What the task requires: Copy each of the items below word for word, but leave the pictures out of your answer.
-- Entries supplied start --
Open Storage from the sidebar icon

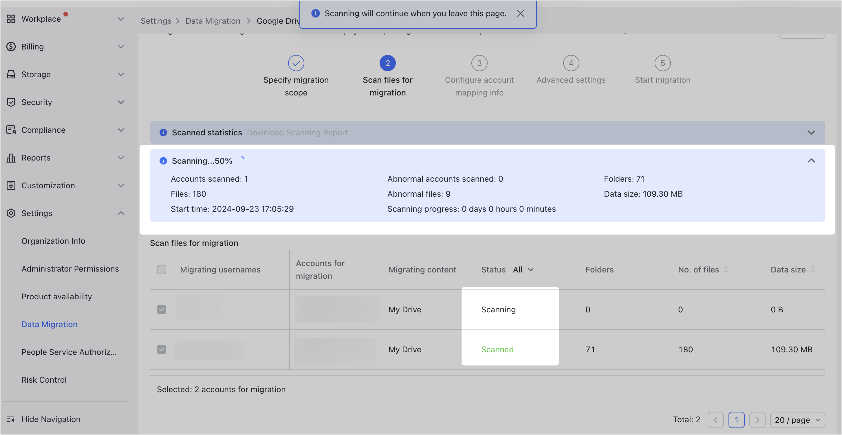11,74
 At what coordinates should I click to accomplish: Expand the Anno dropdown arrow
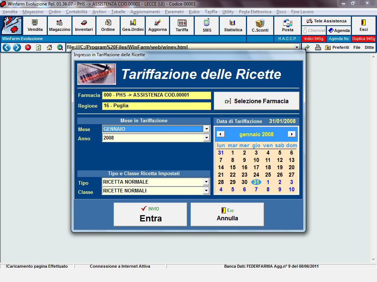(207, 138)

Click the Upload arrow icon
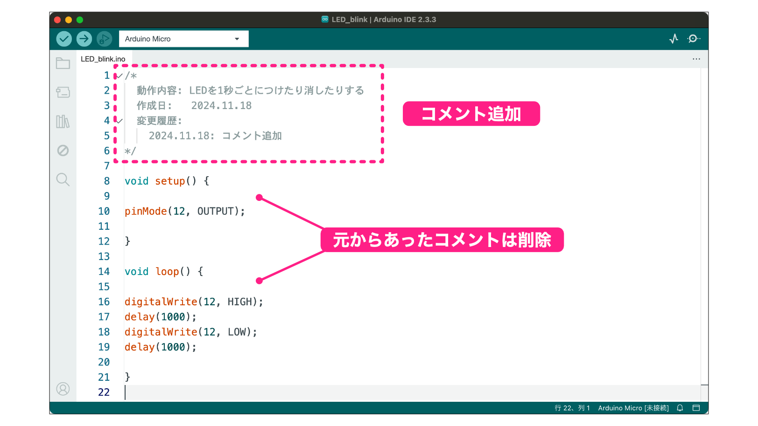[84, 39]
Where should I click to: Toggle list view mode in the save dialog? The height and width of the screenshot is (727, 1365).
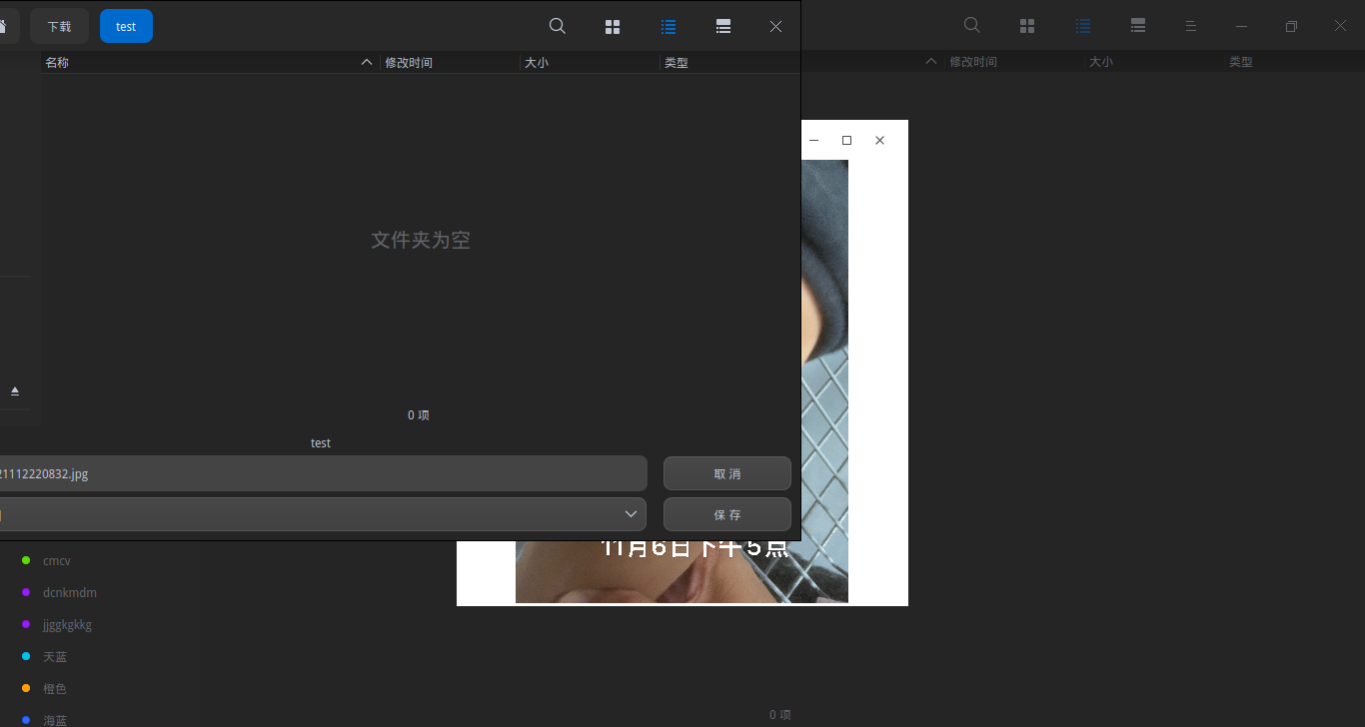[x=668, y=26]
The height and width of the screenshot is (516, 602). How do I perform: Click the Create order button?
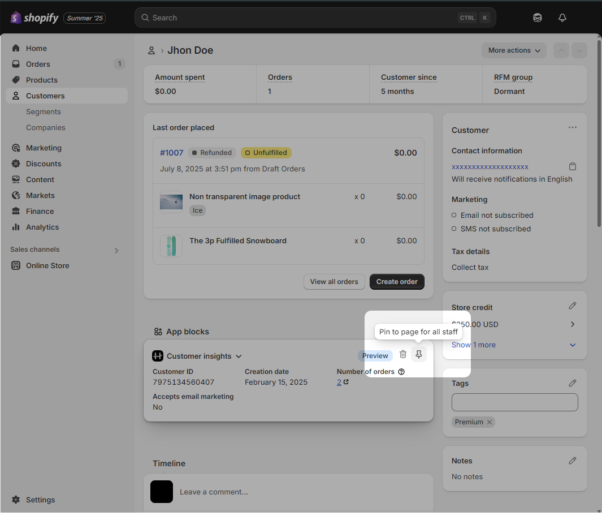(x=397, y=282)
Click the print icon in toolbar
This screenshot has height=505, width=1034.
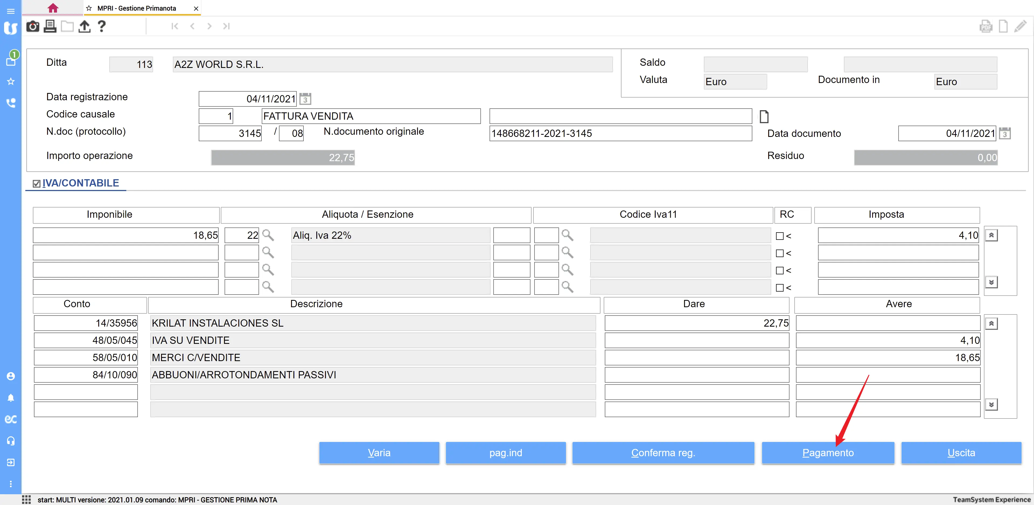pos(50,27)
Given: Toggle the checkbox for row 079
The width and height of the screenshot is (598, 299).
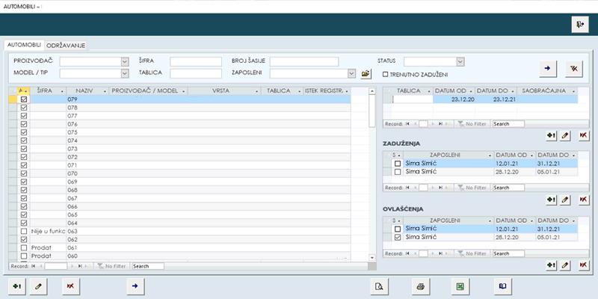Looking at the screenshot, I should [24, 99].
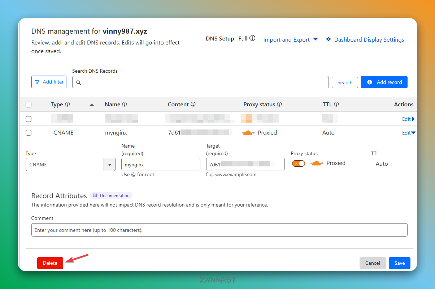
-- Entries supplied end --
Solution:
Open Storage from the sidebar icon

11,74
 At what coordinates should I click to accomplish: Expand the Anno dropdown arrow
(207, 138)

Click the Upload arrow icon
[84, 39]
Where should I click to: Toggle list view mode in the save dialog? The height and width of the screenshot is (727, 1365).
[x=668, y=26]
The height and width of the screenshot is (516, 602). How do I perform: Click the Create order button?
(x=397, y=282)
Click the print icon in toolbar
This screenshot has height=505, width=1034.
pos(50,27)
Given: Toggle the checkbox for row 079
The width and height of the screenshot is (598, 299).
Looking at the screenshot, I should [24, 99].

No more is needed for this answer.